Hackers appear to have successfully exposed the passwords of as many as 55,000 Twitter accounts yesterday, sparking the website to conduct an investigation into just how the security breach occurred.
The hack was first reported on the blog Airdemon.net where it was said that “anonymous hackers” – note that it’s not the proper Anonymous, as in the hackivist collective, but it’s not clear whether that punctuation difference was intentional or not – gained access to the the accounts, some of which are said to belong to celebrities. The account information was so enormous that it took five pages on Pastebin to share all of the information.
According to CNET, Twitter is looking into the breach and have notified the affected accounts with notices to reset their password.
Yesterday evening, Twitter, via the @twittercomms account, said that many of the accounts affected were duplicates or spam-ish.
The list of alleged accounts & passwords consists of more than 20,000 duplicates. Also suspended spam accounts & incorrect login credentials
After crunching the numbers and identifying the duplicate accounts shared on Pastebin, Anders Nilsson at Säkerhetsbloggen determined that the total amount of actual accounts is 34,062 and, of those, only 25,068 appear to be legit. He also postulates that a majority of the accounts appear to be associated with email accounts from Brazil, which would make sense since when I looked at the list of account info on Pastebin my browser offered to translate the webpage into Portuguese. More interesting, Nilsson also points out that the list of yesterday’s hacked accounts appear to be accounts that were hacked last summer.
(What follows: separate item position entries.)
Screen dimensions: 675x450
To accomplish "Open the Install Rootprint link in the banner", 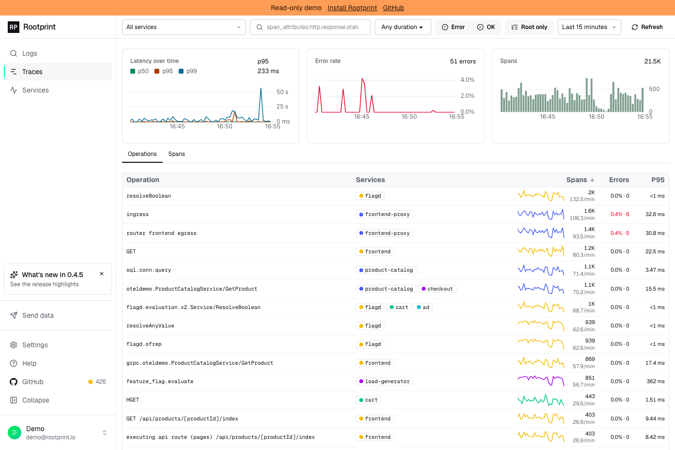I will point(352,8).
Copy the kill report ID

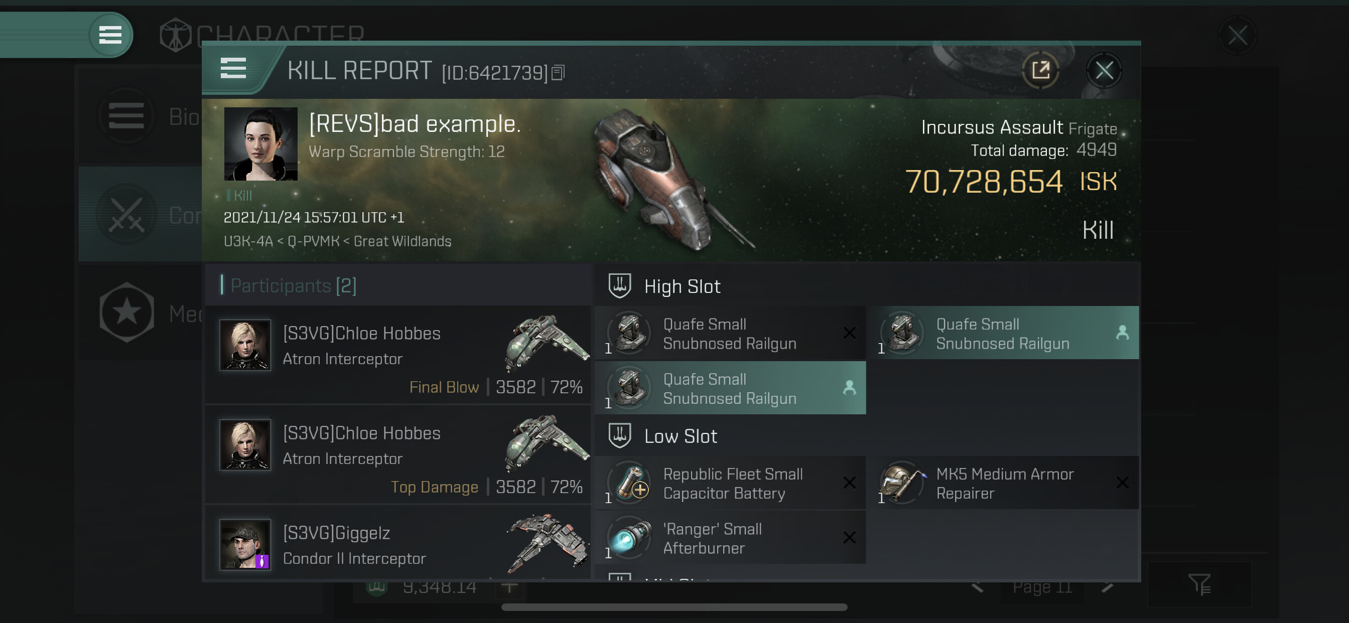[x=558, y=73]
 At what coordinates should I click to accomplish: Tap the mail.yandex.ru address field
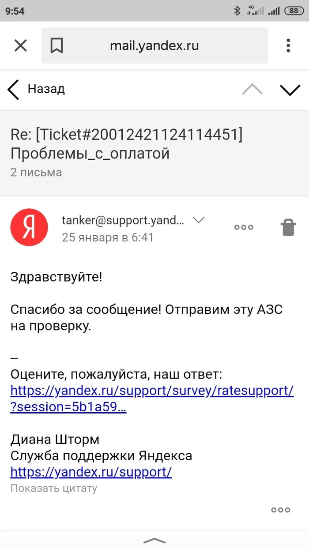tap(155, 45)
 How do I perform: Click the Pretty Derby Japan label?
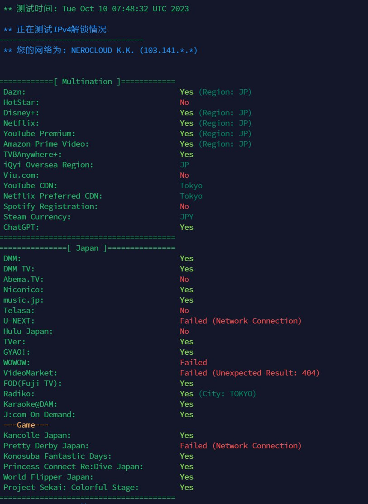pyautogui.click(x=46, y=446)
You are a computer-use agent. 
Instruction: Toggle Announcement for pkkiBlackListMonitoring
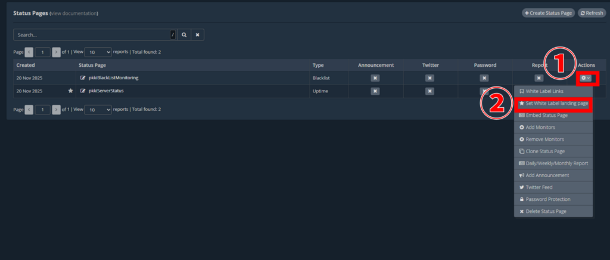pyautogui.click(x=375, y=78)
So maybe Twitter’s right to downplay this security breach and it’s not really as threatening or legitimate as it first appeared to be. Do you think Twitter’s responded appropriately, or should it be taking the matter a little more seriously? Think this situation is more hoax than actual hack?
Update: Even though the sentiment is pretty much summarized above, here is the official Twitter statement a spokesperson provided to WPN:
We are currently looking into the situation. In the meantime, we have pushed out password resets to accounts that may have been affected. For those who are concerned that their account may have been compromised, we suggest resetting your passwords and more in our Help Center.
It’s worth noting that, so far, we’ve discovered that the list of alleged accounts and passwords found on Pastebin consists of more than 20,000 duplicates, many spam accounts that have already been suspended and many login credentials that do not appear to be linked (that is, the password and username are not actually associated with each other).